In the late 1970s, astronomers discovered sources of unusually bright X-rays blazing in deep space. It was long uncertain what these ultraluminous X-ray sources were. Scientists thought black holes powered these mysteries, with the matter around them giving off light as the black holes ripped it apart, but they disagreed about what the black holes' masses might be. [The Strangest Black Holes in Space]

Black hole (former) sun

Most black holes are created during the violent deaths of giant stars. These stellar-mass black holes weigh about three to 100 times the mass of the sun. On the other end of the size range are supermassive black holes that are millions to billions of times the mass of the sun,and lurk in the centers of galaxies.

Ultraluminous X-ray sources have a brightness in between that of stellar-mass and supermassive black holes. As such, researchers suggested that these ultraluminous X-ray sources might involve intermediate-mass black holes that are hundreds to thousands of times the mass of the sun.

However, scientists have now identified one ultraluminous X-ray source, and it turns out not to be an intermediate-mass black hole, but rather an unusually bright stellar-mass black hole no more than 15 times the mass of the sun.

"Black holes with relatively modest masses may find ways to radiate huge X-ray luminosities," lead study author Christian Motch, an astronomer at the University of Strasbourg in France, told Space.com.

Small black hole, fast eater

The discovery in question is a black hole labeled P13 in the outskirts of the nearby spiral galaxy NGC 7793, about 12 million light-years away. This black hole, by far the brightest X-ray source in its galaxy, was discovered more than 30 years ago by NASA's Einstein X-ray telescope.

The black hole possesses a companion star, a kind of blue supergiant 18 to 23 times the mass of the sun. As gas from this companion gets sucked into P13, this matter becomes very hot and bright, making the black hole at least a million times brighter than the sun.

The astronomers gazed at the black hole and its companion with a combination of optical and X-ray telescopes over the course of eight years — the European Southern Observatory's Very Large Telescope in Chile, as well as the European Space Agency's XMM-Newton and NASA's Chandra and Swift X-ray observatories in space. The researchers determined that the black hole and its companion star complete a very oval-shaped orbit around each other every 64 days.

When the black hole approaches the star, the X-rays from it heat up and brighten the side of the star facing the black hole. By carefully modeling this effect, the astronomers were able to estimate the black hole's mass.

Voracious appetite

The amount of light the black hole gives off suggests it gorges on gas at an exceptional rate — the equivalent of the mass of the moon every three weeks, or the mass of Earth every four years. This is significantly greater than a theoretical maximum known as the Eddington limit, which is the point at which the energy given off by matter rushing toward a black hole should curb the amount of matter feeding that black hole.
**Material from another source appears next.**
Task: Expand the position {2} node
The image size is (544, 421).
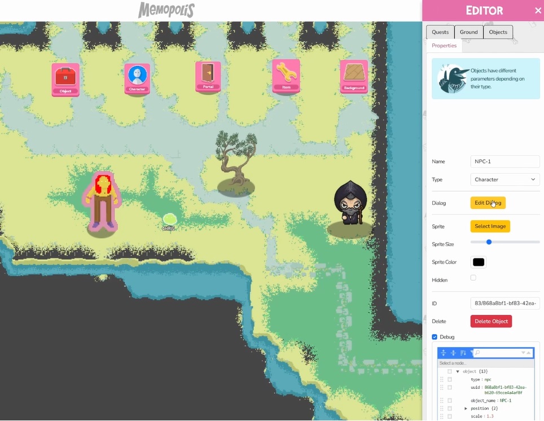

Increasingly, research suggests black holes can overcome the Eddington limit. These so-called super-Eddingtongrowth rates could have a number of different explanations — for instance, radiation that might normally help push matter away from the black hole could get absorbed by matter falling into the black hole, Motch said.

These new findings suggest that stellar-mass black holes growing at super-Eddington rates could help explain "a majority of ultraluminous sources," Motch said. However, some ultraluminous X-ray sources are too bright to be stellar-mass black holes, even assuming super-Eddington rates of growth, or the wavelengths of X-rays they give off are consistent with growth rates below the Eddington limit. These other ultraluminous X-ray sources "may be powered by high-mass stellar black holes up to 100 solar masses, or by intermediate-mass black holes," Motch said.

The black hole discovery is detailed in the Oct. 9 edition of the journal Nature.